Suatu ketika, seorang Arab Badui datang menemui Rasulullah seraya menanyakan tentang hari kiamat.
Rasulullah bertanya, “Apa yang telah engkau persiapkan untuk hari itu?”
Orang Badui itu berkata, “Ya Rasulullah, aku tidak memiliki apa-apa, tetapi aku mencintai Allah dan Rasul-Nya.”
Mendengar itu, Rasulullah menjawab, “Anta ma‘a man ahbabta: engkau bersama orang yang kau cintai.” (HR Bukhari)
Ah, betapa melegakannya…
Kita akan bersama orang yang kita cintai. Bilalah kita mencintai Rasulullah, mengambil sumber keteladanan darinya, terus berusaha menjagai sunnah-sunnah-Nya, tentulah kita juga akan mendapatkan janji Rasulullah itu.
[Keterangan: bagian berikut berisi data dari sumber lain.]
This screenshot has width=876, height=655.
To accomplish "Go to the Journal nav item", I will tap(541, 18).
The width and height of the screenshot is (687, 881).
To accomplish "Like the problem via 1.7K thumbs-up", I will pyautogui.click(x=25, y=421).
Ah, betapa melegakannya ….
Kita memang akan bersama yang kita cintai. Rasa cinta amatlah berpengaruh besar terhadap tindak-laku dalam keseharian. Jikalah seseorang mencintai sesuatu, tentulah tindak-lakunya akan sesuai dengan yang dicintainya itu. Begitu pula saat mencintai Rasulullah.
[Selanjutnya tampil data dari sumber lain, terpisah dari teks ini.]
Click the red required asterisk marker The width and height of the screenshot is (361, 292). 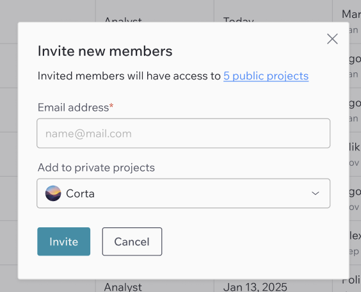point(111,106)
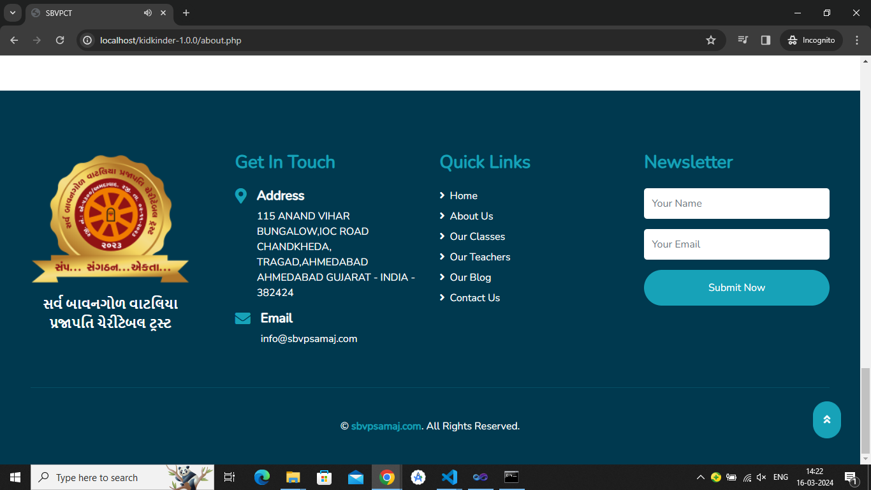Show hidden system tray icons chevron
871x490 pixels.
coord(700,477)
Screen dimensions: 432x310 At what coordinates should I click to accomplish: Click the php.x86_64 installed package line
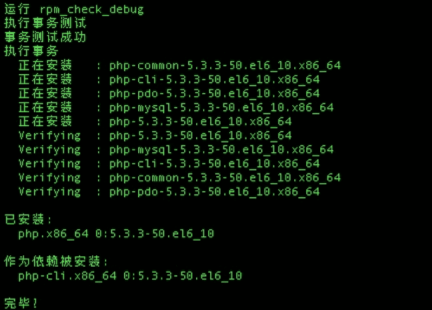pyautogui.click(x=116, y=234)

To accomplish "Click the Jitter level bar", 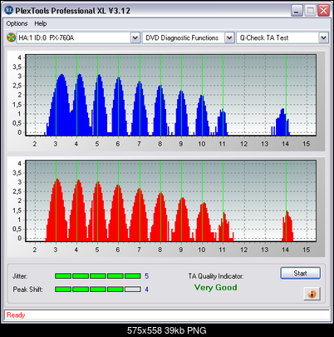I will click(x=98, y=276).
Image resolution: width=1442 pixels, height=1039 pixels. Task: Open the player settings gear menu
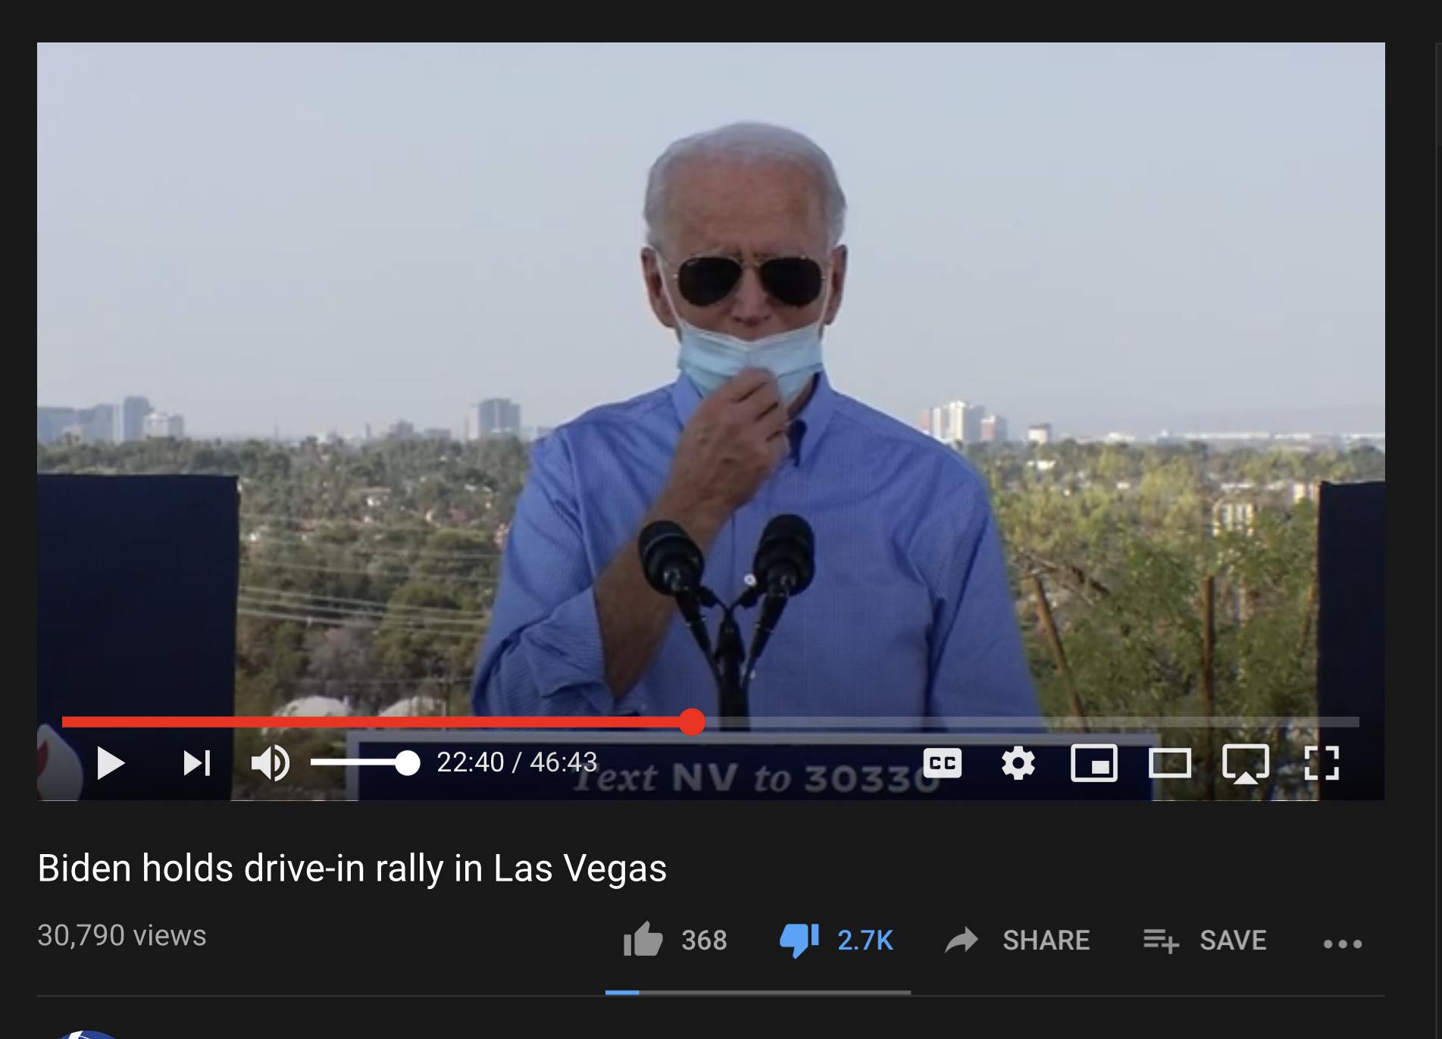coord(1018,762)
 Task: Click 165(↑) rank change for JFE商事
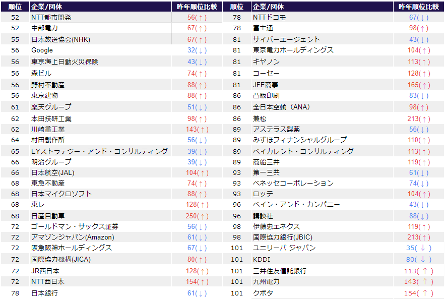tap(419, 85)
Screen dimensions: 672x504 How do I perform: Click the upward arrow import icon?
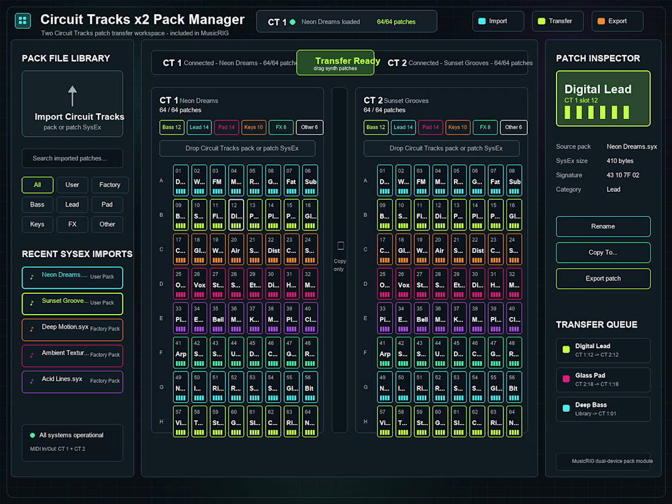[x=73, y=95]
Alkisah, suatu hari salah seorang sahabat Nabi Isa melakukan perjalanan dakwah di sebuah kota kecil. Penduduk kota itu berkumpul di hadapannya. Mereka meminta sahabat Nabi Isa untuk memperlihatkan mukjizatnya, yaitu menghidupkan orang mati, sebagaimana yang telah dilakukan oleh Nabi Isa. Demi membuktikan kebenarannya, sahabat Nabi Isa menuruti permintaan orang-orang itu. Maka pergilah mereka berbondong-bondong ke pemakaman dan berhenti di sebuah kuburan. Sahabat Nabi Isa itu pun lalu berdoa kepada Allah agar mayat yang berada di dalam kuburan tersebut dapat hidup kembali.
Tidak lama kemudian, atas izin Allah, mayat itu bangkit dari kuburnya, melihat ke sekeliling, lalu berteriak-teriak, “Keledaiku! Keledaiku! Mana keledaiku!?” Informasi dari mereka yang mengenalnya menyatakan bahwa semasa hidupnya orang itu sangat miskin dan harta satu-satunya yang paling ia cintai adalah keledainya.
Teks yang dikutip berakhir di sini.